### Task inputs

******************************

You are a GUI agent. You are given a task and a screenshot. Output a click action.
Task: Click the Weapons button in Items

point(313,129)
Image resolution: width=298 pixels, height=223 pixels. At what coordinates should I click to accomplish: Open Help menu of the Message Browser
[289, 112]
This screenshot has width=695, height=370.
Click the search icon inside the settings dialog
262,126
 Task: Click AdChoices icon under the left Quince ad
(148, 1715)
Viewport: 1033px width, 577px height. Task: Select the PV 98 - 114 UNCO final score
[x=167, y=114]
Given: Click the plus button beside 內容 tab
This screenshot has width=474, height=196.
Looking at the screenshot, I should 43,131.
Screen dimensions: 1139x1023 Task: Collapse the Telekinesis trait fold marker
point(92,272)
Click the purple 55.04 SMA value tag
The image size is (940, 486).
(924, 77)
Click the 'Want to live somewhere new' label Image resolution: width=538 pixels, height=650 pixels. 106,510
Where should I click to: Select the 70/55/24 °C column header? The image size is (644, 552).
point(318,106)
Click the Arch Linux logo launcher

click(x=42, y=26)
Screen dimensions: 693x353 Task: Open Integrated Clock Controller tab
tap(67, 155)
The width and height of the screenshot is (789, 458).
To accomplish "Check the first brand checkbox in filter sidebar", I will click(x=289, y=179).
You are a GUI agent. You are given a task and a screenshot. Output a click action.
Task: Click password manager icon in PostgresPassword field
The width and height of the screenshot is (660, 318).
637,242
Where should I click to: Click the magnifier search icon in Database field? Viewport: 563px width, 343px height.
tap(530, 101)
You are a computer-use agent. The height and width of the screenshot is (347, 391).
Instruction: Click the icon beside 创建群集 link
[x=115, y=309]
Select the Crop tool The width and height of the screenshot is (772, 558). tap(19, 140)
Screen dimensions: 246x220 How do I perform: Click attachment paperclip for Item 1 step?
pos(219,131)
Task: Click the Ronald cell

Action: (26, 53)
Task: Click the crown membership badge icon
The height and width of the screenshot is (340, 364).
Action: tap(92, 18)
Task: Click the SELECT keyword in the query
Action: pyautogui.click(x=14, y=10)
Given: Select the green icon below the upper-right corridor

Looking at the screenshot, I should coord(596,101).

******************************

### What to produce
Whatever appears in the data above is to be set down exactly.

### Solution to this exercise
You are a GUI agent. You are given a task and a screenshot. Output a click action.
Task: Click the Weapons button in Items

point(313,129)
Image resolution: width=298 pixels, height=223 pixels. At what coordinates should I click to accomplish: Open Help menu of the Message Browser
[289, 112]
This screenshot has width=695, height=370.
Click the search icon inside the settings dialog
262,126
 Task: Click AdChoices icon under the left Quince ad
(148, 1715)
Viewport: 1033px width, 577px height. Task: Select the PV 98 - 114 UNCO final score
[x=167, y=114]
Given: Click the plus button beside 內容 tab
This screenshot has width=474, height=196.
Looking at the screenshot, I should 43,131.
Screen dimensions: 1139x1023 Task: Collapse the Telekinesis trait fold marker
point(92,272)
Click the purple 55.04 SMA value tag
The image size is (940, 486).
(924, 77)
Click the 'Want to live somewhere new' label Image resolution: width=538 pixels, height=650 pixels. 106,510
Where should I click to: Select the 70/55/24 °C column header? The image size is (644, 552).
point(318,106)
Click the Arch Linux logo launcher

click(x=42, y=26)
Screen dimensions: 693x353 Task: Open Integrated Clock Controller tab
tap(67, 155)
The width and height of the screenshot is (789, 458).
To accomplish "Check the first brand checkbox in filter sidebar", I will click(x=289, y=179).
You are a GUI agent. You are given a task and a screenshot. Output a click action.
Task: Click password manager icon in PostgresPassword field
The width and height of the screenshot is (660, 318).
637,242
Where should I click to: Click the magnifier search icon in Database field? Viewport: 563px width, 343px height.
tap(530, 101)
You are a computer-use agent. The height and width of the screenshot is (347, 391).
Instruction: Click the icon beside 创建群集 link
[x=115, y=309]
Select the Crop tool The width and height of the screenshot is (772, 558). tap(19, 140)
Screen dimensions: 246x220 How do I perform: Click attachment paperclip for Item 1 step?
pos(219,131)
Task: Click the Ronald cell

Action: (26, 53)
Task: Click the crown membership badge icon
The height and width of the screenshot is (340, 364).
Action: tap(92, 18)
Task: Click the SELECT keyword in the query
Action: pyautogui.click(x=14, y=10)
Given: Select the green icon below the upper-right corridor

Looking at the screenshot, I should coord(596,101).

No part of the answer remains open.